### SUPPLIED RECORDS

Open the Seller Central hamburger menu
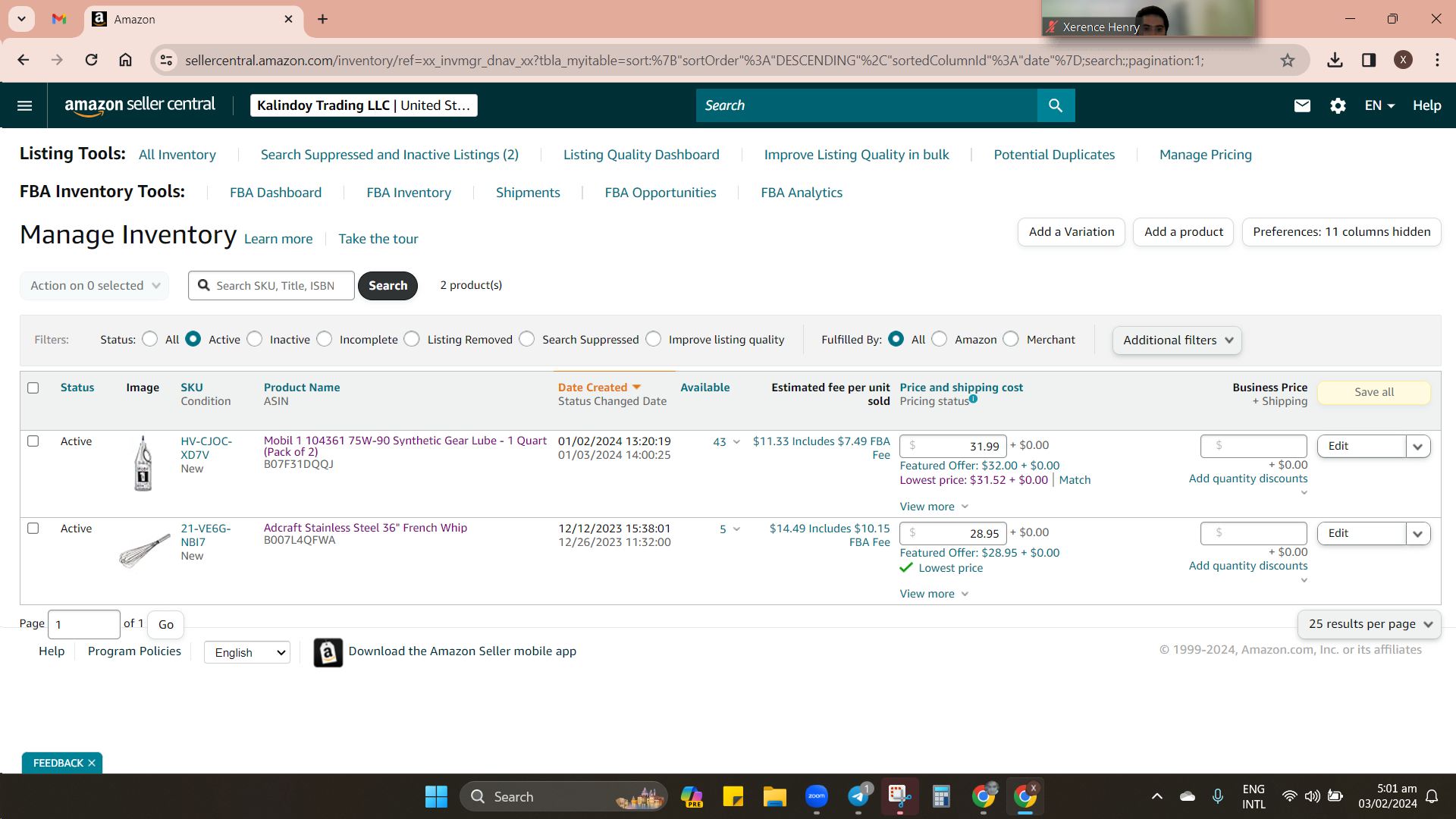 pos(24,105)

==

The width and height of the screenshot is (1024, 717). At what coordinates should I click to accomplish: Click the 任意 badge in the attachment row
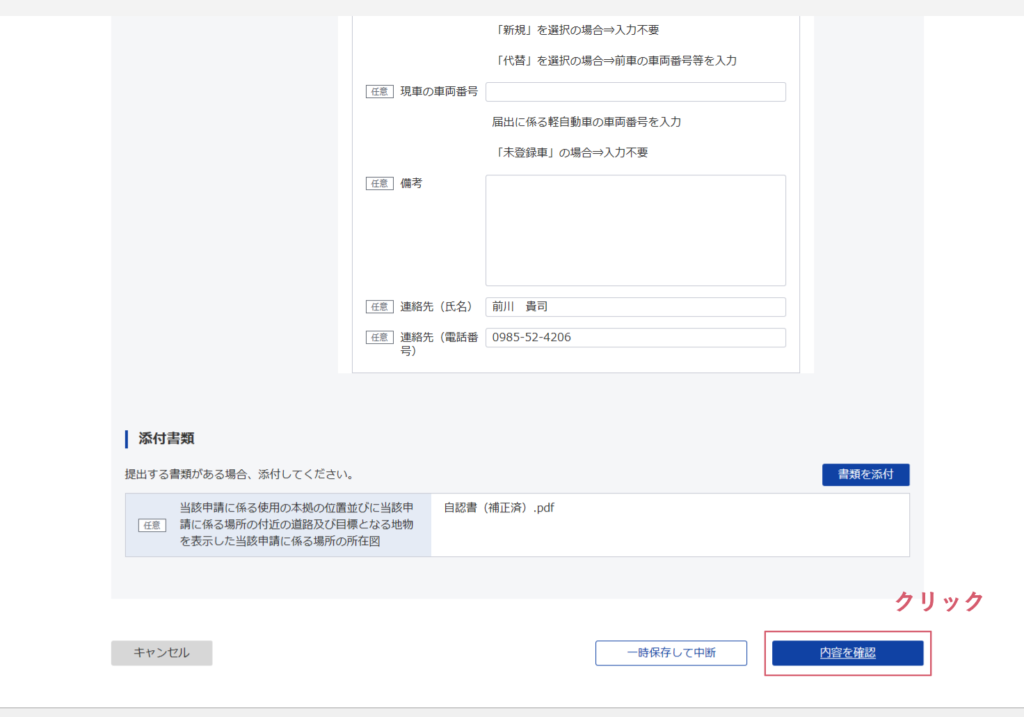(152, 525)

---

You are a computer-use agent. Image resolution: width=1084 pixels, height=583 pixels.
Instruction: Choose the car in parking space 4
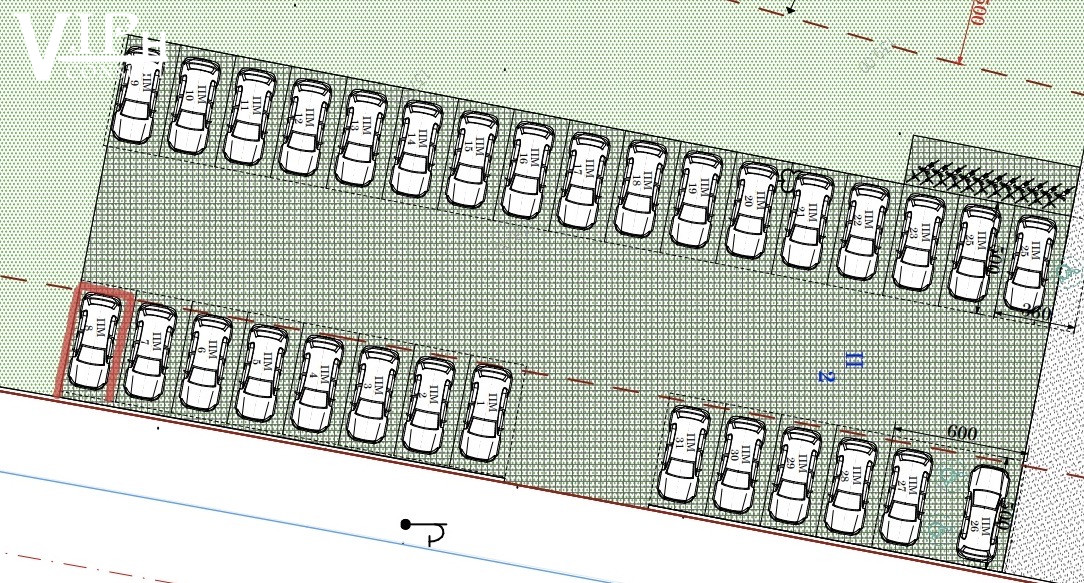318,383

### PROBLEM REQUIREMENTS
Identify every line in the records above that contains the string "height", and copy each of those lines in full. Case is significant.

### RESPONSE FOR THIS EXERCISE
The width and height of the screenshot is (1024, 717). At what coordinates should I click to accomplish: Click the 任意 badge in the attachment row
You are a computer-use agent. Image resolution: width=1084 pixels, height=583 pixels.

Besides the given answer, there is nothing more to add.